Mein Rat also: Leichteres Schleppangeln mit Wobblern z.B. auf Kingfisch, Barrakuda und Giant Trevally. Sind tolle Sportfische.


----------



## knollwinst (22. Juni 2004)

*AW: Angeln in Kenia?*

Ich danke Euch für Eure Tipps!

Ich werde es dann wohl mal in der Nähe der Küste probieren! Kann man denn den Beachboys vertrauen, wenn man bei denen eine Fahrt auf nem kleinen Boot kauft, oder erzählen die nur Mist? Kann man da eigentlich auch mal in Ruhe am Strand liegen, oder nerven die die ganze Zeit? 

Danke Euch,
Knollwin


----------



## FroDo (23. Juni 2004)

*AW: Angeln in Kenia?*

Den beachboys vertrauen? - eher nicht. Eine anzahlung würde ich denen zumindest nie in die hand drücken. Was die fischerei betrifft verstehen die meistens schon was, hab da auch schon gute erfahrungen in anderen ländern gemacht. Lass dich aber von den fotos nicht blenden, die sie dir sicher in die hand drücken werden, die sind im zweifel über längere zeit gesammelt. 

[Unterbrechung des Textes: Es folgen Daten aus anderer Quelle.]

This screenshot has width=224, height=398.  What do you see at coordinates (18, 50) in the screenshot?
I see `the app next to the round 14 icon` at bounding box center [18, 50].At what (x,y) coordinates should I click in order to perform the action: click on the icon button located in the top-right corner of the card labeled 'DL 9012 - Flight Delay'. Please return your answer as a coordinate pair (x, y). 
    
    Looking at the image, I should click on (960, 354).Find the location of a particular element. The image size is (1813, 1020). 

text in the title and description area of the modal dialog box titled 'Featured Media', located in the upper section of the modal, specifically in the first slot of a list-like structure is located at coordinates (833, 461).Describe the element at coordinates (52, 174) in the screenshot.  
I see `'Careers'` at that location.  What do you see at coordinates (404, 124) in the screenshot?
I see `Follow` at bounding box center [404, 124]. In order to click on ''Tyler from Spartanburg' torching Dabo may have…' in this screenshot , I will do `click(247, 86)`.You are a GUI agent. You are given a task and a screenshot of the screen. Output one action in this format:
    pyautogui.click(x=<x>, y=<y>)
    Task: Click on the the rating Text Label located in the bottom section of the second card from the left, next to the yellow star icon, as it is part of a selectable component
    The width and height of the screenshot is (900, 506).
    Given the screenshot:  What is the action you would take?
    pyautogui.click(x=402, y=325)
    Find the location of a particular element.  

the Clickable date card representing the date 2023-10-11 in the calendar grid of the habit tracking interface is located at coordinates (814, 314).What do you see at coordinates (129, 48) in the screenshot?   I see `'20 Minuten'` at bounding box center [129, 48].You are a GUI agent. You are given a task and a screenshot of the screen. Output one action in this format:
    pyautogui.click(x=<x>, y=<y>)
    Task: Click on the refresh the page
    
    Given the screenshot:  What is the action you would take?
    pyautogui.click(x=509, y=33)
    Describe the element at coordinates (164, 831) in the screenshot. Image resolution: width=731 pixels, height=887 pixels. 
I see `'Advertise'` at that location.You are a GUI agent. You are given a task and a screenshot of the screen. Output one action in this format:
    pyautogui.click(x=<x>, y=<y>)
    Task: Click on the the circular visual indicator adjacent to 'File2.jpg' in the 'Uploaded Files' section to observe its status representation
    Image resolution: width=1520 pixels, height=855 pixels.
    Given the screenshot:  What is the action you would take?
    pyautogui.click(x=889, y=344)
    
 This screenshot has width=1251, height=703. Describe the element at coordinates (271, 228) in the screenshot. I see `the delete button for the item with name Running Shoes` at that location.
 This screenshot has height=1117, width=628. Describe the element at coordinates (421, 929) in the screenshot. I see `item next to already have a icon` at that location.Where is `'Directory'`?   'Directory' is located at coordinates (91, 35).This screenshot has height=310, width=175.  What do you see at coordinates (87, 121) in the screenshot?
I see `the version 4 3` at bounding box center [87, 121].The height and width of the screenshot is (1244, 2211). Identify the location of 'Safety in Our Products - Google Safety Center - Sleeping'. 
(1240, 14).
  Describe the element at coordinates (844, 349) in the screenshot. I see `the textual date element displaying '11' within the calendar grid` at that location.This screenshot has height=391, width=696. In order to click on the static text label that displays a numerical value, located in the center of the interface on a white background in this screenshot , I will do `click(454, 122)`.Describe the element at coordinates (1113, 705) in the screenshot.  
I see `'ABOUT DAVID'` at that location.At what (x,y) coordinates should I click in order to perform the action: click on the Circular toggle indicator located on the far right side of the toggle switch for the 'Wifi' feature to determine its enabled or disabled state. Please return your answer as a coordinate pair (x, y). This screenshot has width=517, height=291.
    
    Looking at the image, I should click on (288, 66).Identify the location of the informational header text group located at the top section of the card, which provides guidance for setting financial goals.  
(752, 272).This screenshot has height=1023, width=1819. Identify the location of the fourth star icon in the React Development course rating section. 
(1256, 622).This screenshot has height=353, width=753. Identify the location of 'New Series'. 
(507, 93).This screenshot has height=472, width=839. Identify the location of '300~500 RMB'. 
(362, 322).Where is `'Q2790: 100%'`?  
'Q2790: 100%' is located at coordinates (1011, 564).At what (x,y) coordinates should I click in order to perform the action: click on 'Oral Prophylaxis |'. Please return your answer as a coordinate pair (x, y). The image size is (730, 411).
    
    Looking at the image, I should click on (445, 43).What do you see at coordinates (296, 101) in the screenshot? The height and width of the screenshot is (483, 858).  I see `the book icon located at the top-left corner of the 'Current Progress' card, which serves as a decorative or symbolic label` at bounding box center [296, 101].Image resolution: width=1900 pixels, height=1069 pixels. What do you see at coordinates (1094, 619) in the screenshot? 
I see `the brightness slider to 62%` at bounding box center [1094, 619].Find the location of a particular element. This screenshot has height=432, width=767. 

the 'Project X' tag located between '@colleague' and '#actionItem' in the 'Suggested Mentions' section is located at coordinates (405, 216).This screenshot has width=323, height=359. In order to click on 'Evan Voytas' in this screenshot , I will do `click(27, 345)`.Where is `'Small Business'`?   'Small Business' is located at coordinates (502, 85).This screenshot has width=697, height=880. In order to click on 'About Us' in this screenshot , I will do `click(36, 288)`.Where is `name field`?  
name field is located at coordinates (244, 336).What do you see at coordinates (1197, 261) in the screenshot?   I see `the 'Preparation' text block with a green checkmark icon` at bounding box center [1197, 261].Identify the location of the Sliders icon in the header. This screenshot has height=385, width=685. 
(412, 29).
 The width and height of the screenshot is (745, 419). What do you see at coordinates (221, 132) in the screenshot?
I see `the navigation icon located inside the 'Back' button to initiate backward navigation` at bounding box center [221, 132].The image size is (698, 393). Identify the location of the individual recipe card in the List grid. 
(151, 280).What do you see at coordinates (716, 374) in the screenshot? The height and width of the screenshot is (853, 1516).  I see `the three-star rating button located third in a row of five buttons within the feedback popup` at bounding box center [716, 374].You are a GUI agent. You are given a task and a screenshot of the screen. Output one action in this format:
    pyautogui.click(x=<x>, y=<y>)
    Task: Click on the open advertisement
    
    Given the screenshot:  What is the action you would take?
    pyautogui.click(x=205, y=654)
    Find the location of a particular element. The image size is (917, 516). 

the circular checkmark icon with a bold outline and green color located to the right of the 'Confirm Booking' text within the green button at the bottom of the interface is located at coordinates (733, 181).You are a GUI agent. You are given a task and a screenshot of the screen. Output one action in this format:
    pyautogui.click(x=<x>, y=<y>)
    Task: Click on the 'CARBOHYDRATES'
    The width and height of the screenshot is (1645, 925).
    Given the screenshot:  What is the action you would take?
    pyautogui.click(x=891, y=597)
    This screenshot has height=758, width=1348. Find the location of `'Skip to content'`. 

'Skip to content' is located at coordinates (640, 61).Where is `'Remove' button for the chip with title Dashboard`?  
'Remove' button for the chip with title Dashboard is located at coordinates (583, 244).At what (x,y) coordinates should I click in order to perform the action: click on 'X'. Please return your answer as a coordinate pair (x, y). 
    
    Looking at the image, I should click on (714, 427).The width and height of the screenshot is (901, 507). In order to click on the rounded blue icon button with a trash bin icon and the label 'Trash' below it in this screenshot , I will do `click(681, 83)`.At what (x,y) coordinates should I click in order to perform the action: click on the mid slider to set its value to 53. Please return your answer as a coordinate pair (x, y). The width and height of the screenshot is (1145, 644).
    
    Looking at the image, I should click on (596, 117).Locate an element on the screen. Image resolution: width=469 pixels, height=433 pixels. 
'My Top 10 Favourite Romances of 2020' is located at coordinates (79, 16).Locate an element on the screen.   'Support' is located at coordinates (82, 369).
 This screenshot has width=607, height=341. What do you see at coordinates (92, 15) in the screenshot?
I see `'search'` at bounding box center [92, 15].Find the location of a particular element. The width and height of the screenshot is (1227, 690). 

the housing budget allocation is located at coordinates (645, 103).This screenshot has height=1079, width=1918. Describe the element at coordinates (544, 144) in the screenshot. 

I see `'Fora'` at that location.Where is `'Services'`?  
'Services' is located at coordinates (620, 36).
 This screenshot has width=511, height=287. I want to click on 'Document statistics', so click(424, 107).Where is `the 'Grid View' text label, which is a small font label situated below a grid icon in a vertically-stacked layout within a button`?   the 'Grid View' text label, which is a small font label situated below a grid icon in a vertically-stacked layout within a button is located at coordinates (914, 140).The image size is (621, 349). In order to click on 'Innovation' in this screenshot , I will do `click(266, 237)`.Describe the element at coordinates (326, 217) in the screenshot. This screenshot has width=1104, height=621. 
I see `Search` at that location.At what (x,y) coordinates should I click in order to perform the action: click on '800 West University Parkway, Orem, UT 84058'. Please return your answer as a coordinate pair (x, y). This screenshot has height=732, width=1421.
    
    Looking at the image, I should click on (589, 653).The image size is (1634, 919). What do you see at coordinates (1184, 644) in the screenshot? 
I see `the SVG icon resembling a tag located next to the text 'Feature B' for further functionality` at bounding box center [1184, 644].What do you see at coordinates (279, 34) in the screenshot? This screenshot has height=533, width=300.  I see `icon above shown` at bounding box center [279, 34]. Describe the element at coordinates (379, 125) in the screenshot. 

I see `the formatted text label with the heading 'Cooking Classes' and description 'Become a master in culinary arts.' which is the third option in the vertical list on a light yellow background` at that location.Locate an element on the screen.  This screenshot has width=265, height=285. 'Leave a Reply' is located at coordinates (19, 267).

Auf jeden fall solltest du dir zeit lassen, frag ruhig erstmal andere touris was sie mit dem jeweiligen anbieter für erfahrungen gemacht haben, lass dir die boote zeigen und verhandle über den preis - der sinkt automatisch, je öfter sie dich nicht überzeugen konnten mitzufahren. 

Bei uns war es damals so, dass der strand zum teil zum hotel gehörte, da hatte man seine ruhe und wurde nicht angesprochen - kein beachboy durfte da hin. Auf dem öffentlichen gelände können die jungs schon nerven, aber auch unterhaltsam sein, je nach dem, was man für ein typ ist und wie man reagiert.

Viel erfolg und gute erholung


----------



## AKor74 (23. Juni 2004)

*AW: Angeln in Kenia?*

330 USD für 6Stunden und die Fische gehören der Firma, die die Boote bereitstellt? Die hören doch wohl die Einschläge nicht, vorallem als Bedingung. Verwerten könnte man solch einen Riesen zwar eh nicht vor Ort, aber als Bedingung schon echt krass. Wenn der Ostseekutter vorschreibt, aller Dorsch größer 45cm ist mein, na dann gute Nacht Marie.

In diesem Sinne, AKor


----------